Exercise requirements: Exact copy, pictures omitted: the line holding "Screen dimensions: 184x267" and every line after it down to the end of the entries.

Data records:
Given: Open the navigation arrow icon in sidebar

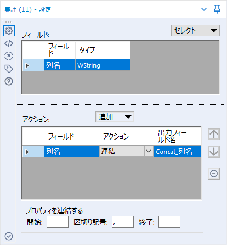Looking at the screenshot, I should (9, 56).
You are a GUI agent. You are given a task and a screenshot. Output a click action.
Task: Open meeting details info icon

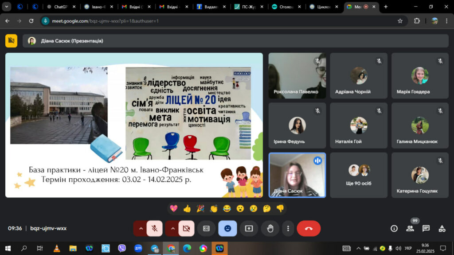coord(394,228)
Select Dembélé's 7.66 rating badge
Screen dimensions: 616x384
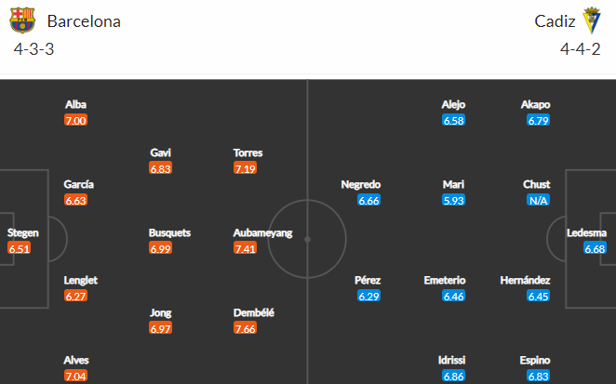coord(245,328)
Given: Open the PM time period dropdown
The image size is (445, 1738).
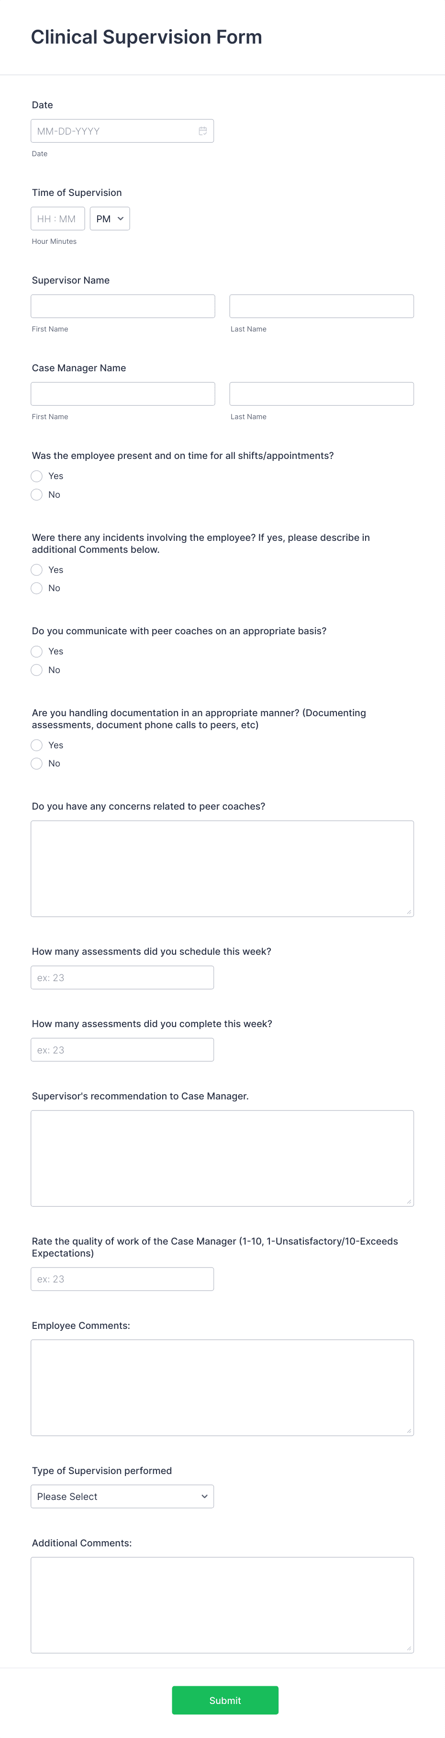Looking at the screenshot, I should 109,218.
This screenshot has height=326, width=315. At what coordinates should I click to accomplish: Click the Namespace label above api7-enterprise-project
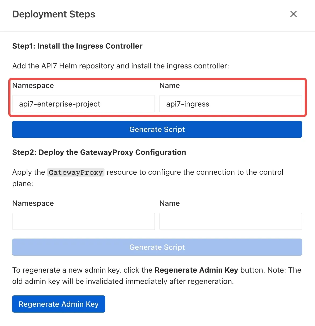click(x=33, y=85)
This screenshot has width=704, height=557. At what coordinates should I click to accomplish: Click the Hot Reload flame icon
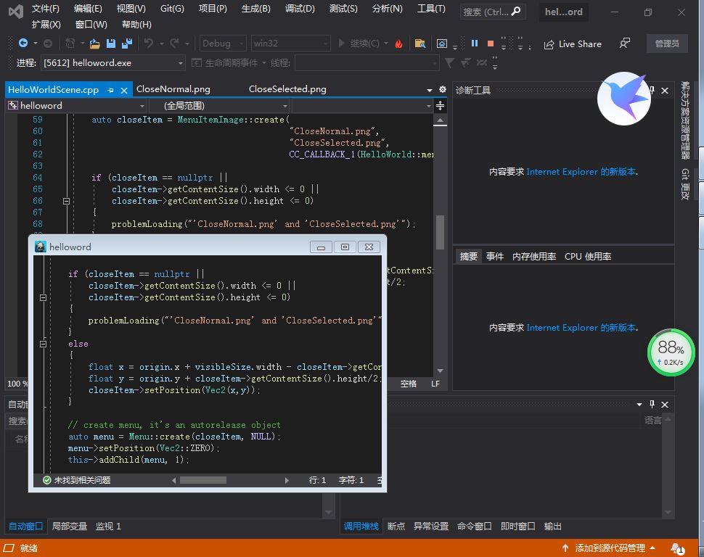tap(398, 44)
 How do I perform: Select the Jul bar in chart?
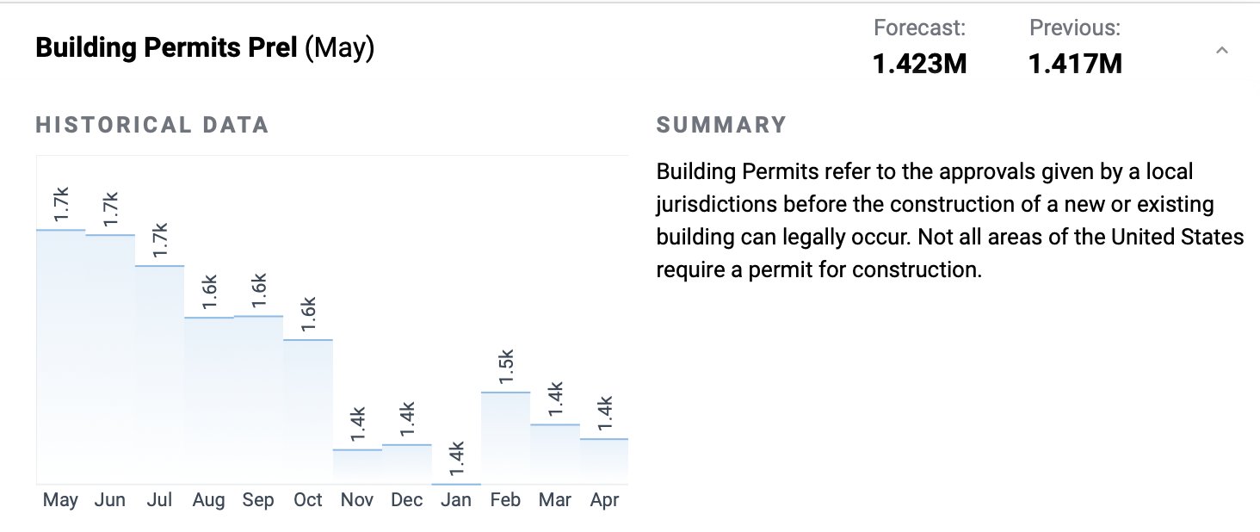[x=160, y=374]
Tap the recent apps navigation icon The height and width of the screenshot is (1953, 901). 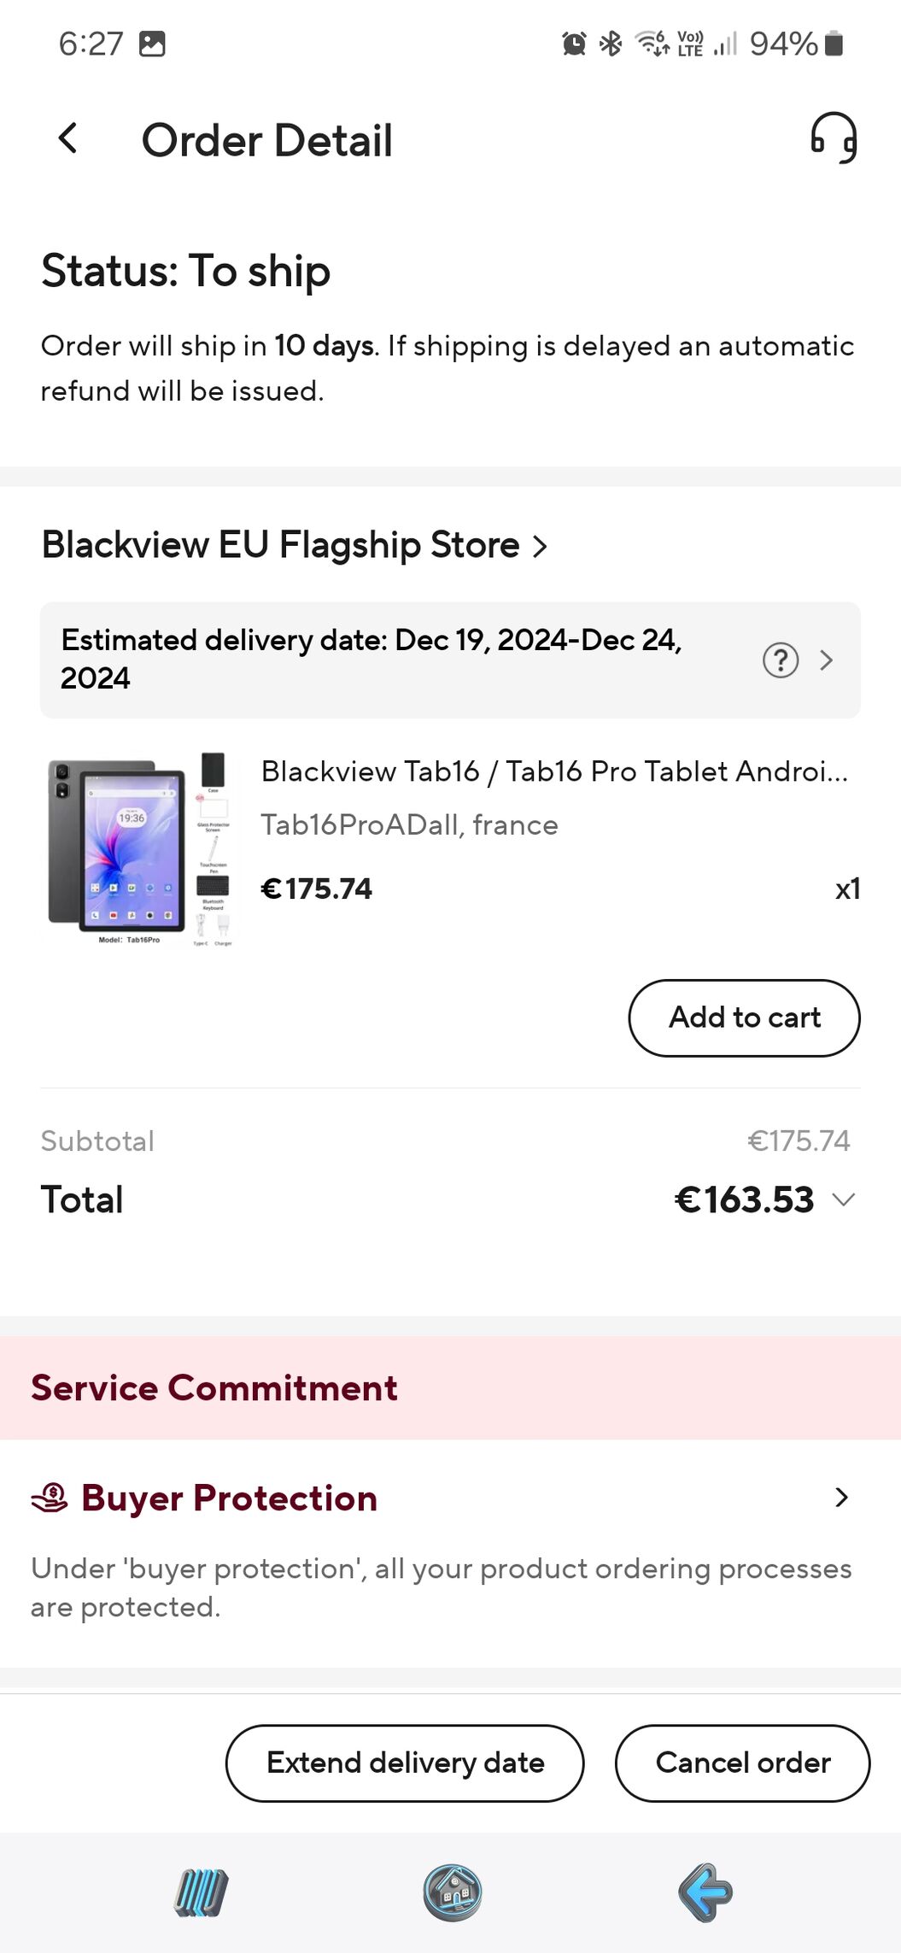201,1891
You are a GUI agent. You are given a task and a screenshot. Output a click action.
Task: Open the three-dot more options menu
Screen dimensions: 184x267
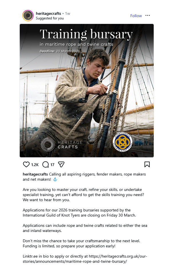(148, 16)
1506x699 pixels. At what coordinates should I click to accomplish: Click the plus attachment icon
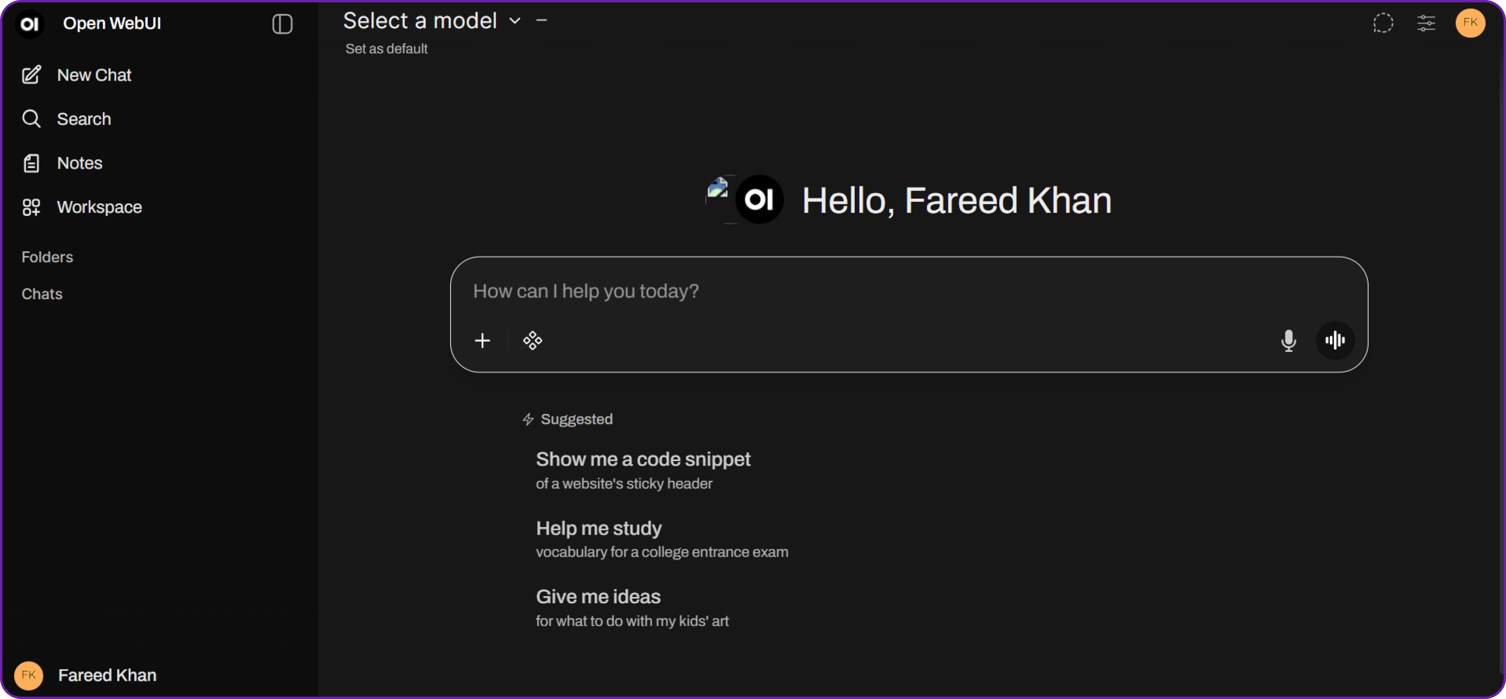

Response to this exercise:
Screen dimensions: 184x267
(148, 16)
1506x699 pixels. At what coordinates should I click to accomplish: Click the plus attachment icon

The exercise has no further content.